As you can see, we have specified 150 epochs for our model. This means that we are essentially training our model over 150 forward and backward passes, with the expectation that our loss will decrease with each epoch, meaning that our model is predicting the value of y more accurately as we continue to train the model.
Let’s see what this looks like when we plot our respective losses:
print(history.history.keys()) # "Loss" plt.plot(history.history['loss']) plt.plot(history.history['val_loss']) plt.title('model loss') plt.ylabel('loss') plt.xlabel('epoch') plt.legend(['train', 'validation'], loc='upper left') plt.show()
Both the training and validation loss decrease in an exponential fashion as the number of epochs is increased, suggesting that the model gains a high degree of accuracy as our epochs (or number of forward and backward passes) is increased.
Predictions
So, we’ve seen how we can train a neural network model, and then validate our training data against our test data in order to determine the accuracy of our model.
However, what if we now wish to use the model to estimate unseen data?
Let’s take the following array as an example:
Xnew = np.array([[40, 0, 26, 9000, 8000]])

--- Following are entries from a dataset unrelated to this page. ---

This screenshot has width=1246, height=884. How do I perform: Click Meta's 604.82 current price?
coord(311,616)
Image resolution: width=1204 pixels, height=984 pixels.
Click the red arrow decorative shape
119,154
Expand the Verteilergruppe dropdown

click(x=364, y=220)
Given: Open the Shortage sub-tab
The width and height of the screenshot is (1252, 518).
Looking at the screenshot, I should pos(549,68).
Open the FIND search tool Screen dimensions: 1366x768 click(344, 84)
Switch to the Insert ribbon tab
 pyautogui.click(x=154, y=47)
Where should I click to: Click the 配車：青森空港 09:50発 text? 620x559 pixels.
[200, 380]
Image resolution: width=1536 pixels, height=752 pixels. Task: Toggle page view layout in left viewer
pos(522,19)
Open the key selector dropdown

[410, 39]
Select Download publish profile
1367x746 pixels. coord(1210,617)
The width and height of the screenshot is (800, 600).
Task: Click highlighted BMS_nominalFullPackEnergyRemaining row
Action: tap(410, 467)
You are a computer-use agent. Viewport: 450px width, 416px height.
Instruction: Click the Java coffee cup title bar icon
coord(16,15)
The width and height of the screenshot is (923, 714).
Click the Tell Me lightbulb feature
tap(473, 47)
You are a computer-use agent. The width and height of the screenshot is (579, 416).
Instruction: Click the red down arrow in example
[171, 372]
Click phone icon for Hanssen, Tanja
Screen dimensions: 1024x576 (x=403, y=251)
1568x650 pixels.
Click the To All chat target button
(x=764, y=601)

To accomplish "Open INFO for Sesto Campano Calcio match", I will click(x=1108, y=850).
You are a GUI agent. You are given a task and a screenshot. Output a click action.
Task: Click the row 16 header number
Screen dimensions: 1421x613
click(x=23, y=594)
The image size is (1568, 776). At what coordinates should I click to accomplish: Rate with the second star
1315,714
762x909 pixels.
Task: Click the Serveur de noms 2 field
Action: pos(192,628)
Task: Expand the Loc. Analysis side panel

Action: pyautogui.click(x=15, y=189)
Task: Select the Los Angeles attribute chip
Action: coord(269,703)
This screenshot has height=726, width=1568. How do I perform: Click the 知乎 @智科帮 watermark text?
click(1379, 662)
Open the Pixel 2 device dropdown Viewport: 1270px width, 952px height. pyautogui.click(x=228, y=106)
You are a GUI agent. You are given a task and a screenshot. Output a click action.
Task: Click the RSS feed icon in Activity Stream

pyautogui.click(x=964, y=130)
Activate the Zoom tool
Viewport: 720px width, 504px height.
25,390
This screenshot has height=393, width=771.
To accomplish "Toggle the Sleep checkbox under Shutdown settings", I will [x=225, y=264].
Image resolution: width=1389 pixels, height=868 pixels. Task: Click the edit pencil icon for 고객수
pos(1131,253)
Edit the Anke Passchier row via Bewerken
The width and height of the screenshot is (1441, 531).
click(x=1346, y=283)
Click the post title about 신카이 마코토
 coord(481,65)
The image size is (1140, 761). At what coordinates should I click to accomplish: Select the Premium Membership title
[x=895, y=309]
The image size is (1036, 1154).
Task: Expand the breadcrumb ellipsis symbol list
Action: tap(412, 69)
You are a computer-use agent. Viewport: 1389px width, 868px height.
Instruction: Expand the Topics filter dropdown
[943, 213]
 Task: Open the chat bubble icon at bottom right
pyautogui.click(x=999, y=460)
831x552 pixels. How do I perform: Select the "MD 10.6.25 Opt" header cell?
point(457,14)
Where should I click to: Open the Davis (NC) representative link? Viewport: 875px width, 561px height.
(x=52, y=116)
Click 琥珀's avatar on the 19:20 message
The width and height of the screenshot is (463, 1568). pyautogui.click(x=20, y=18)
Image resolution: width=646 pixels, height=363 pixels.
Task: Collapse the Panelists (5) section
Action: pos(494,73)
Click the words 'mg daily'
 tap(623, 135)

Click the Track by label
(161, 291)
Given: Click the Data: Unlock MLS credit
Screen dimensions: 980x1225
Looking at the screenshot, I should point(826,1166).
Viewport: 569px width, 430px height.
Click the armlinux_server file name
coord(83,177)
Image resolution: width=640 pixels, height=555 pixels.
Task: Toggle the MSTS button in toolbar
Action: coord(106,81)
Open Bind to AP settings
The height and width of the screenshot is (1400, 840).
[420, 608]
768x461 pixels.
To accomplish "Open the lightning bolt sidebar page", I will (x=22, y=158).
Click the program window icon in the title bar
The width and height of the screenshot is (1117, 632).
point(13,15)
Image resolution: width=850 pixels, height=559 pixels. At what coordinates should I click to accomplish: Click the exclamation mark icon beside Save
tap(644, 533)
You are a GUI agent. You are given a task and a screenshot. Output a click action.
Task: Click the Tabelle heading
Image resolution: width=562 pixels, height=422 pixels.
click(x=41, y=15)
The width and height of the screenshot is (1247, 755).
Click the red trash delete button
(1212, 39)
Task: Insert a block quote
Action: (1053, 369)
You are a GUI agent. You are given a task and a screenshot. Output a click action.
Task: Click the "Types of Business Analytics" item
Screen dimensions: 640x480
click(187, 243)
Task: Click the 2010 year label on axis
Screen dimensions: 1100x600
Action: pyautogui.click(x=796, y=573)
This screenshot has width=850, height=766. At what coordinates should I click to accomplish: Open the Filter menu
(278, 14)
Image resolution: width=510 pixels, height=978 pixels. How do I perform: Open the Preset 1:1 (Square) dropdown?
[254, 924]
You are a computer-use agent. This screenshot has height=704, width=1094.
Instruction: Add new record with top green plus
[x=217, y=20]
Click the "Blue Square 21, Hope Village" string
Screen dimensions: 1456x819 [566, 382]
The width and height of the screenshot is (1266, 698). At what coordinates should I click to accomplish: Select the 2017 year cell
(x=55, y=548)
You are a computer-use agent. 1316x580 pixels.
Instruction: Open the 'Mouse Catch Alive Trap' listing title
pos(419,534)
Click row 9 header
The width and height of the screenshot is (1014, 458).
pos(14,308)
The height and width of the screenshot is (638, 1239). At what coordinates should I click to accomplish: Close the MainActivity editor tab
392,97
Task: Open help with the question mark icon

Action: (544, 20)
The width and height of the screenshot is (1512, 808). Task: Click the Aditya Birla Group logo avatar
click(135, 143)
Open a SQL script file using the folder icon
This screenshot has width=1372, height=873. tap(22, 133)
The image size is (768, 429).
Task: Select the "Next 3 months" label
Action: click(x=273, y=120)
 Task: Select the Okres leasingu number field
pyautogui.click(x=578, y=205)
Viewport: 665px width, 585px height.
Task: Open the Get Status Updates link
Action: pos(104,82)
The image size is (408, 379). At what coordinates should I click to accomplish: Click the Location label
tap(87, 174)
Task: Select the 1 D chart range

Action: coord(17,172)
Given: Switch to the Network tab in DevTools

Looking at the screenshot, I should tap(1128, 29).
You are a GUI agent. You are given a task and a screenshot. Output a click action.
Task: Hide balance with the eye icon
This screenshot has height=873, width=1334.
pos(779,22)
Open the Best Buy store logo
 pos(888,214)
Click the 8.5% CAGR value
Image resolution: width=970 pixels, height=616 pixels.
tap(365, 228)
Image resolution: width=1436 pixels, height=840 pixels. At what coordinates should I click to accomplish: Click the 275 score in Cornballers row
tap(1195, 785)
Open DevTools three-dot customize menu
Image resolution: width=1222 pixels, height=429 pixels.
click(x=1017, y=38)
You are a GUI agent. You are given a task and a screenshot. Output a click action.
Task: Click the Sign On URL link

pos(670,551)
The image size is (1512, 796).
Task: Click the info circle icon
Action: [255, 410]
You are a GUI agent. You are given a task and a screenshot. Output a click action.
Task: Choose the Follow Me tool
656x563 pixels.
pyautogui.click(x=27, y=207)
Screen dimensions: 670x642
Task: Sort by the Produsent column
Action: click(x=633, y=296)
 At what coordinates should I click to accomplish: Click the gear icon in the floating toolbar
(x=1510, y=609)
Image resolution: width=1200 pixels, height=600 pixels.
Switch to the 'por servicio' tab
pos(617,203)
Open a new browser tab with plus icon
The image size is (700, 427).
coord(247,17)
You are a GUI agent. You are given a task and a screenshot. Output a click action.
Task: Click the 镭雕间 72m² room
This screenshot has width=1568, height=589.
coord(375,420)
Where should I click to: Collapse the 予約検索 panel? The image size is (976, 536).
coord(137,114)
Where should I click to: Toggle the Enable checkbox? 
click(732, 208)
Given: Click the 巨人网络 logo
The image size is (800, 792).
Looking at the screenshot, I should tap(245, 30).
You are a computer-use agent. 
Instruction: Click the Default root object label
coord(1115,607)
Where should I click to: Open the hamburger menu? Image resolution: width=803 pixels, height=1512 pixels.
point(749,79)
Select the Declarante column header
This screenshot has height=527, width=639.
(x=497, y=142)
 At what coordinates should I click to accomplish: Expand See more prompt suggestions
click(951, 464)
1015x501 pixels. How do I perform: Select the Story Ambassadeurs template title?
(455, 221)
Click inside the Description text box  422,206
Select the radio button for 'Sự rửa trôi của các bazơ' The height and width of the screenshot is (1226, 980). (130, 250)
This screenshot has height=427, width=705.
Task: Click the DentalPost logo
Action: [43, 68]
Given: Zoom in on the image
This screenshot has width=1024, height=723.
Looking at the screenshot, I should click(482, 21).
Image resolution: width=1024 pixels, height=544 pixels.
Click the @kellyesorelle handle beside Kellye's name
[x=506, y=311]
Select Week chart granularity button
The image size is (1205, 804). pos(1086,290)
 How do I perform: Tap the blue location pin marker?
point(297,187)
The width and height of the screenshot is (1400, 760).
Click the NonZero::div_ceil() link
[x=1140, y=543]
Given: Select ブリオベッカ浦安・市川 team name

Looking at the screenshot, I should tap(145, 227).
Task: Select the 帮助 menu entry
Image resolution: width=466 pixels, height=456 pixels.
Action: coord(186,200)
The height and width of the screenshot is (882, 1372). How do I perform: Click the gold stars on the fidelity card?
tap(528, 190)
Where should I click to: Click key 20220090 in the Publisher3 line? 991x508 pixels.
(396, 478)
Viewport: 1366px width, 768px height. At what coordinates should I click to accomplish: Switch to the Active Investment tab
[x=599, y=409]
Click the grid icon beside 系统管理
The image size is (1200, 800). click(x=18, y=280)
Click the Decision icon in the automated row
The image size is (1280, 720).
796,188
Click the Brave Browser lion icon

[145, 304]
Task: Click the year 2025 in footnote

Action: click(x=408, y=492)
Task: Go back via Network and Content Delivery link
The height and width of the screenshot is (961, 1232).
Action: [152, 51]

Using this data, let’s plug in the new values to see what our calculated figure for car sales would be:
Xnew = np.array([[40, 0, 26, 9000, 8000]]) Xnew= scaler_x.transform(Xnew) ynew= model.predict(Xnew) #invert normalize ynew = scaler_y.inverse_transform(ynew) Xnew = scaler_x.inverse_transform(Xnew) print("X=%s, Predicted=%s" % (Xnew[0], ynew[0])) X=[ 40. 0. 26. 9000. 8000.], Predicted=[13686.491]
Conclusion
In this tutorial, you have learned how to:
- Construct neural networks with Keras
- Scale data appropriately with MinMaxScaler
- Calculate training and test losses
- Make predictions using the neural network model
Many thanks for your time.